El hombre imposible. O, más bien, el hombre inactivo. Así vive y así muere. Después de haber hecho lo que mejor sabía hacer: nada, ante la oferta de Carmen, el protagonista se encierra en su casa durante varios días, donde, sin comer y sumergido en sus recuerdos, es encontrado por la muerte.
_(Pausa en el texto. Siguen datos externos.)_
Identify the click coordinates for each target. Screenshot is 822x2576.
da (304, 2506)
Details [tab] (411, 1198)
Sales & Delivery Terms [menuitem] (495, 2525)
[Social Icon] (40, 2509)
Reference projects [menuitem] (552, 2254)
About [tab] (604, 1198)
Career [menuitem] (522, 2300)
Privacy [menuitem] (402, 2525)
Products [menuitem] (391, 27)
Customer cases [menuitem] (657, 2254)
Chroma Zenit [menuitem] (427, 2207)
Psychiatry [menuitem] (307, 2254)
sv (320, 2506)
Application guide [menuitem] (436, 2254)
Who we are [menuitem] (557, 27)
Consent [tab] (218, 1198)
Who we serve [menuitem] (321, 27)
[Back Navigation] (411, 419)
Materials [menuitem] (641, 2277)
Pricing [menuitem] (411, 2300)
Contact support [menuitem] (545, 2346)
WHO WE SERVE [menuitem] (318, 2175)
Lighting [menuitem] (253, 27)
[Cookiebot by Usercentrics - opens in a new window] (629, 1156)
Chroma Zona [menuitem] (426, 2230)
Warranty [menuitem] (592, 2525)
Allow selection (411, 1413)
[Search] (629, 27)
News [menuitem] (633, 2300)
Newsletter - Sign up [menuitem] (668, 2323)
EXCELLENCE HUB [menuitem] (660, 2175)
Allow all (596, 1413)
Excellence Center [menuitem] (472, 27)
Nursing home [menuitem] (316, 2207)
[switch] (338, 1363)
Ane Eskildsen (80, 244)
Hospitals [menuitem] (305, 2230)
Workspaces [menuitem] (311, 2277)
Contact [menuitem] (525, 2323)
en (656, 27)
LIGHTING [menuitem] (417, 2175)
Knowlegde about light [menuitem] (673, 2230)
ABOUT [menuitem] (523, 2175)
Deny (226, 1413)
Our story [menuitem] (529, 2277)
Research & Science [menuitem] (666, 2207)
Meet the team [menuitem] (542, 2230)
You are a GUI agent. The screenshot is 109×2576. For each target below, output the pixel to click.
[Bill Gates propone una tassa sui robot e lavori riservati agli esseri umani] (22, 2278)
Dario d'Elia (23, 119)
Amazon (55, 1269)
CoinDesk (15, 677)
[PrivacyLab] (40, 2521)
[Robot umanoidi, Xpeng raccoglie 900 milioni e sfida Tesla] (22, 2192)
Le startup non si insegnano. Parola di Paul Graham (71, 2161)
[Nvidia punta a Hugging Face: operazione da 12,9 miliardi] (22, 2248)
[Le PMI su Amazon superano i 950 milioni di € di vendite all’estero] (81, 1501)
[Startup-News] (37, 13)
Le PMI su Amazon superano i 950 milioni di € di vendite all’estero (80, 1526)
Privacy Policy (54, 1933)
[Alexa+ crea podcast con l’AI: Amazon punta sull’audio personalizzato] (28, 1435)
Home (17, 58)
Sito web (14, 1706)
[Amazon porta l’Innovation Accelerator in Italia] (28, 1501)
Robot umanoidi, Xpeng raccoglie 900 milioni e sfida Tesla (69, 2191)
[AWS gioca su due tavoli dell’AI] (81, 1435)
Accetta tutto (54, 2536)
La imposibilidad de la que hablamos se refuerza en pasajes de la novela que el protagonista relata al observar. La imposibilidad planteada por El espectador, recordamos, es la de la civilidad. La civilidad como capacidad de socialización, de urbanidad, de coexistencia humana, en fin, de humanidad. En solo el primer capítulo encontramos un episodio en esta tónica. Un tipo se marcha de un evento realizado en una embajada. Carmen y el protagonista están ahí recogiendo todo al final de la velada. El tipo regresa y golpea a «El Espectador», tras reclamar unas llaves que ha extraviado. Momentos después llega una mujer a buscar al tipo y le dice que las llaves han aparecido, que no estaban perdidas. El tipo se va sin pedir siquiera una falsa disculpa.

«[L]a urbe resulta ser un texto» que el paseante-pensante, el flâneur, «desoculta, visibiliza […], destruye y vuelve a construir para sí mismo y para los demás», dice González Blandino en un ensayo publicado en la revista El hilo azul. Este texto, que resulta ser una suerte de sustrato teórico de la novela publicada casi simultáneamente, remite de inmediato al protagonista de El espectador, flâneur propuesto por su autor para esta Managua en la que intentamos vivir.
Porque esta imposibilidad del personaje-hombre, cosido inevitable y fatalmente a la ciudad que habita —personaje principal, como hemos dicho—, es al final de cuentas la imposibilidad que comparte Managua como proyecto urbanístico. La perniciosa condición de metrópoli inconclusa, de promesa rota, de esperanza vana.